[Collected data entries]
★ ★ ★ ★ ★ ★ ★
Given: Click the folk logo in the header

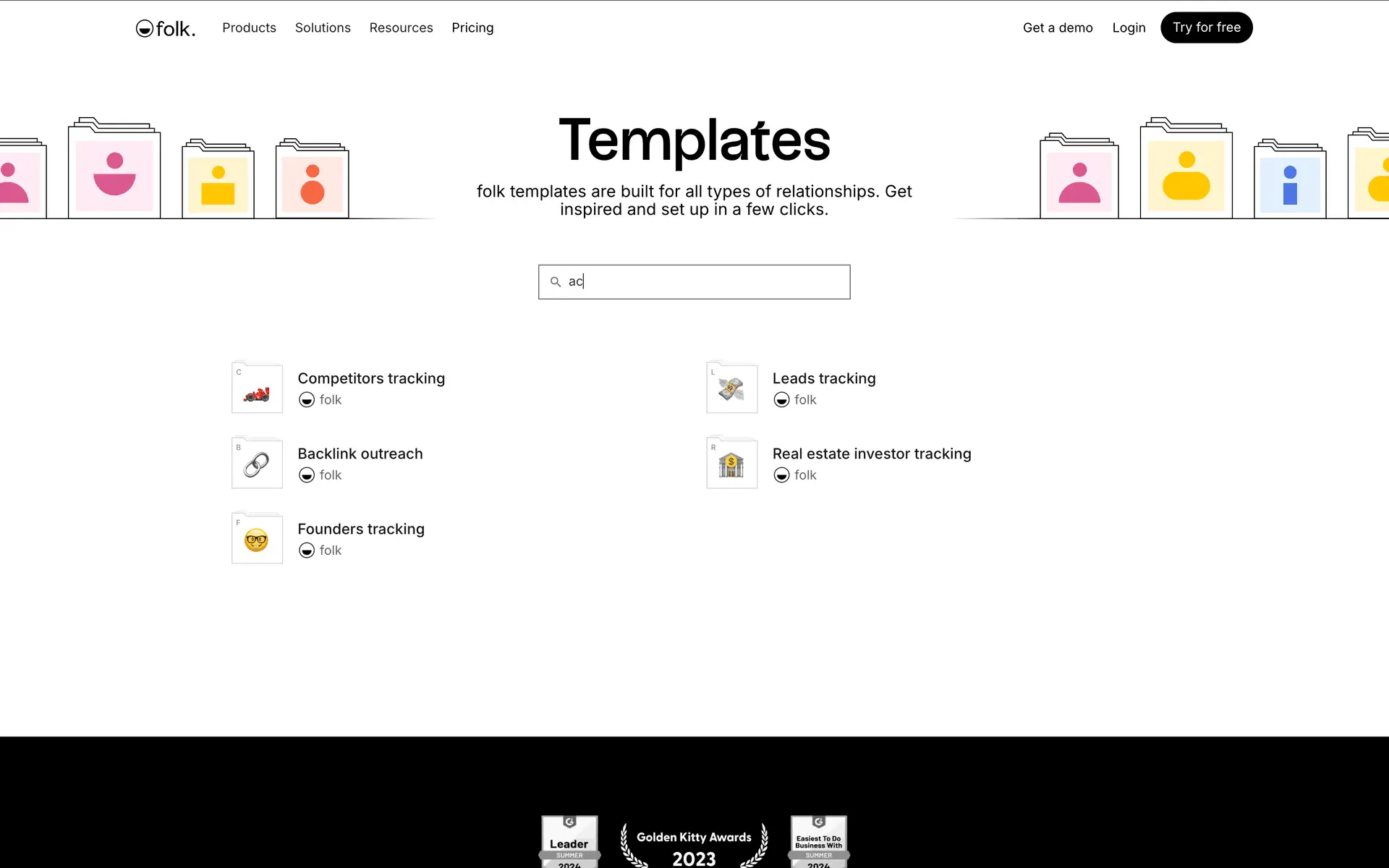Looking at the screenshot, I should [166, 28].
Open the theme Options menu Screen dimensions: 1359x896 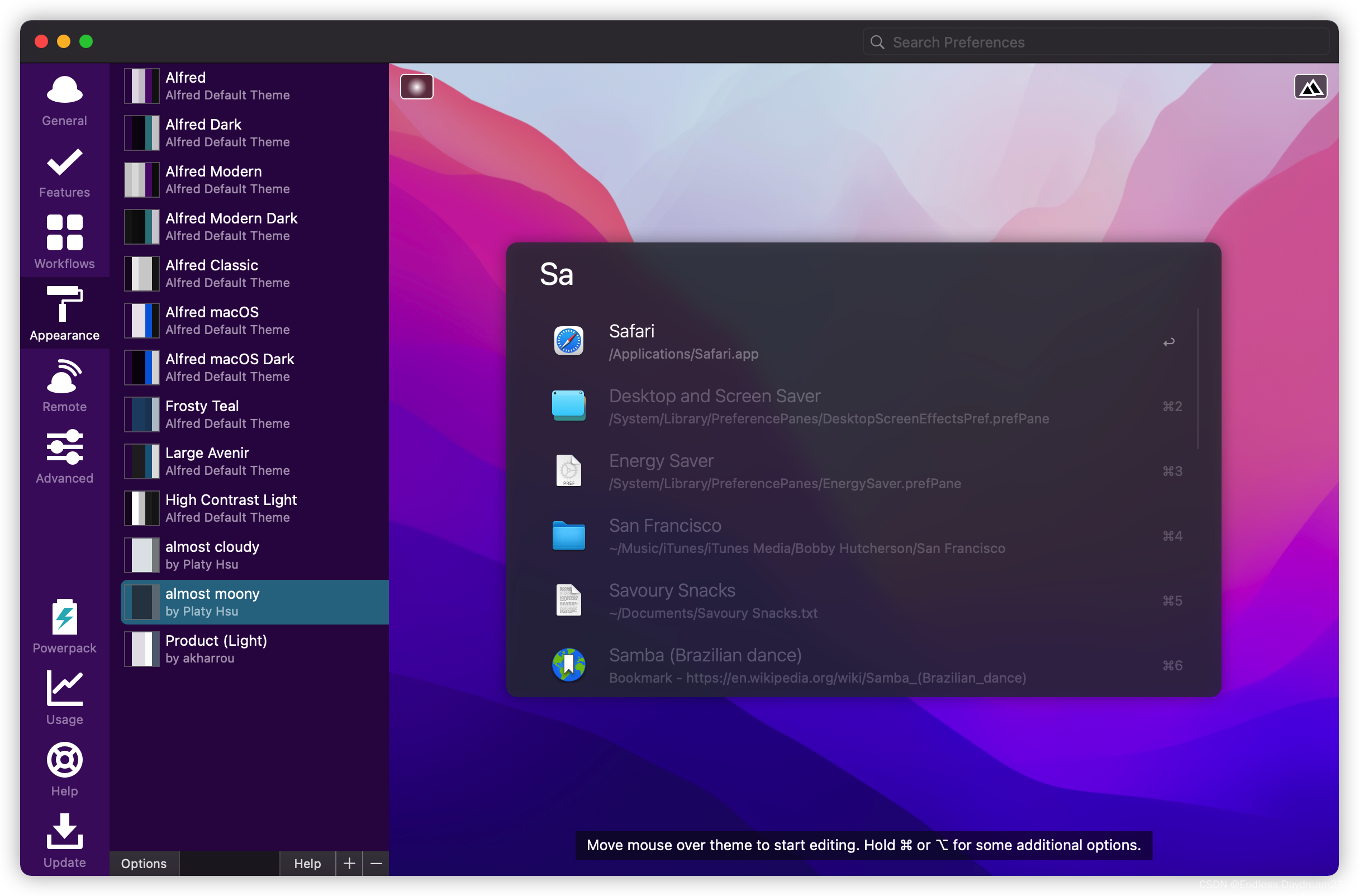point(144,864)
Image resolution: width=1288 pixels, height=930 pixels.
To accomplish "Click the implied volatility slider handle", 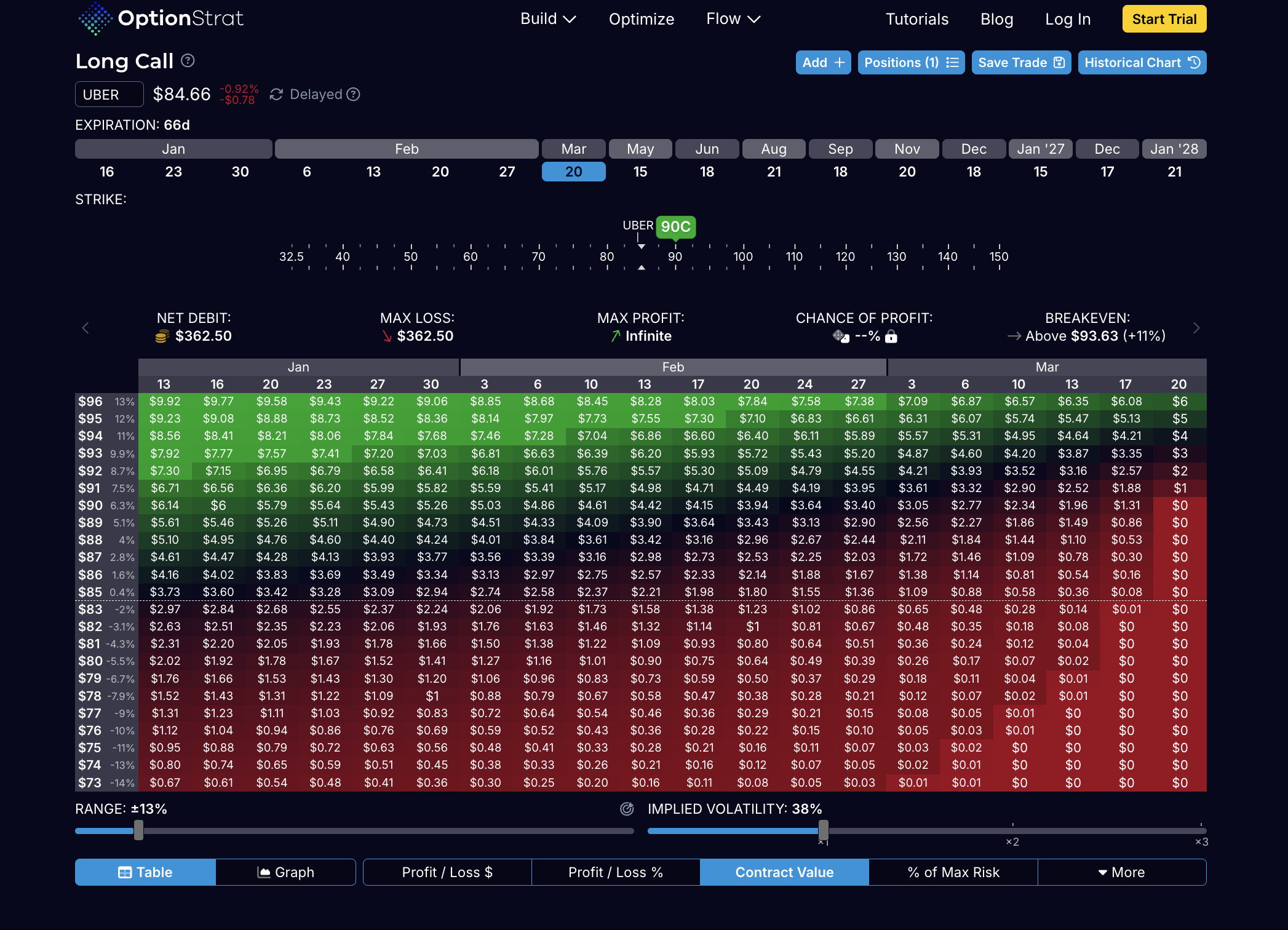I will [823, 830].
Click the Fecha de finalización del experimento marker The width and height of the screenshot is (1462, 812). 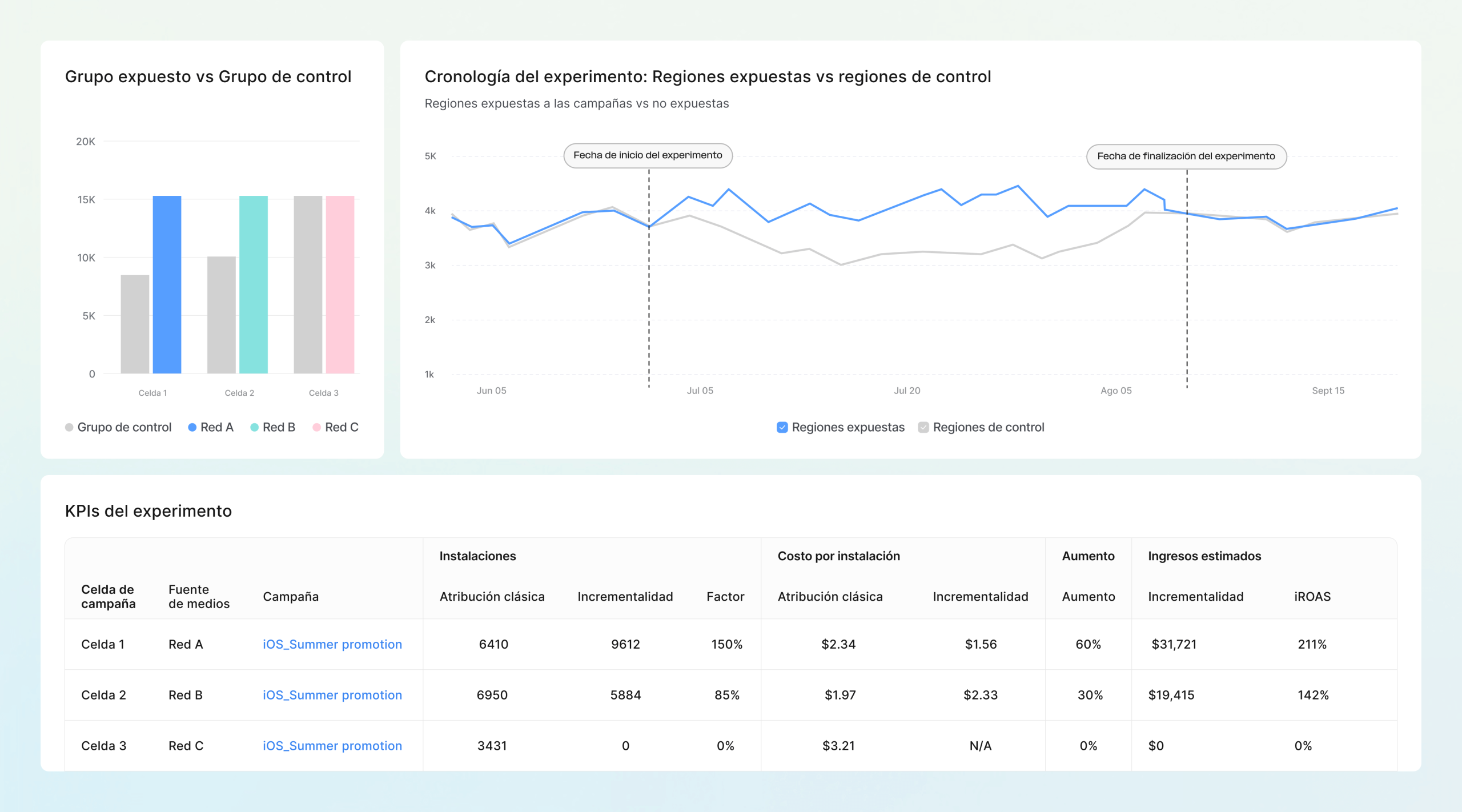[x=1186, y=156]
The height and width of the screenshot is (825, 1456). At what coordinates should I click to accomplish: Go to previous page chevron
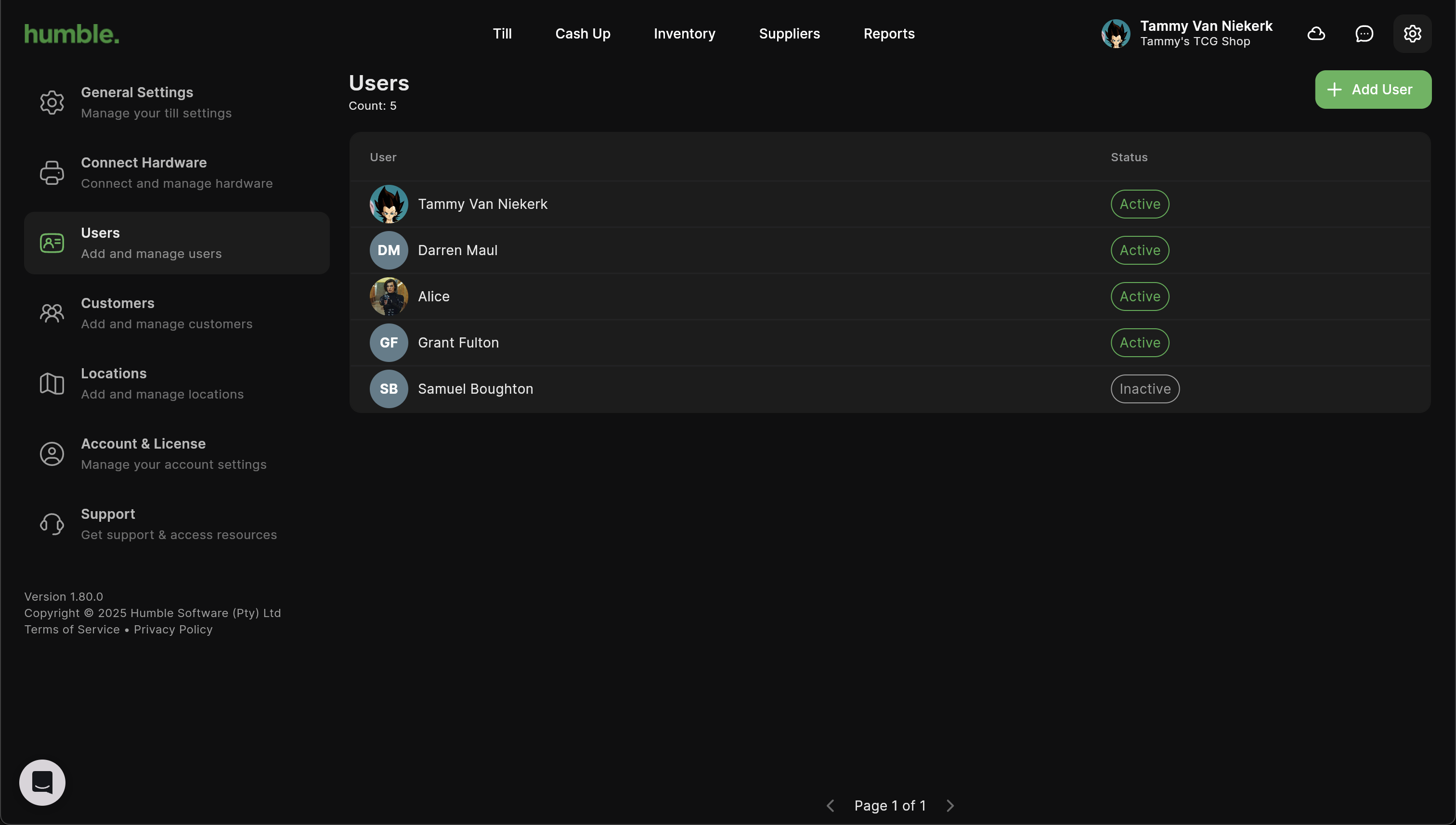[x=830, y=805]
★ ★ ★ ★ ★ ★ ★
Your answer must consist solely of the lines from the one containing "The height and" through the last line of the records above, copied exactly, with every picture left out.

◆ WRITTEN REPLY:
The height and width of the screenshot is (825, 1456). At what coordinates should I click to accomplish: Go to previous page chevron
[x=830, y=805]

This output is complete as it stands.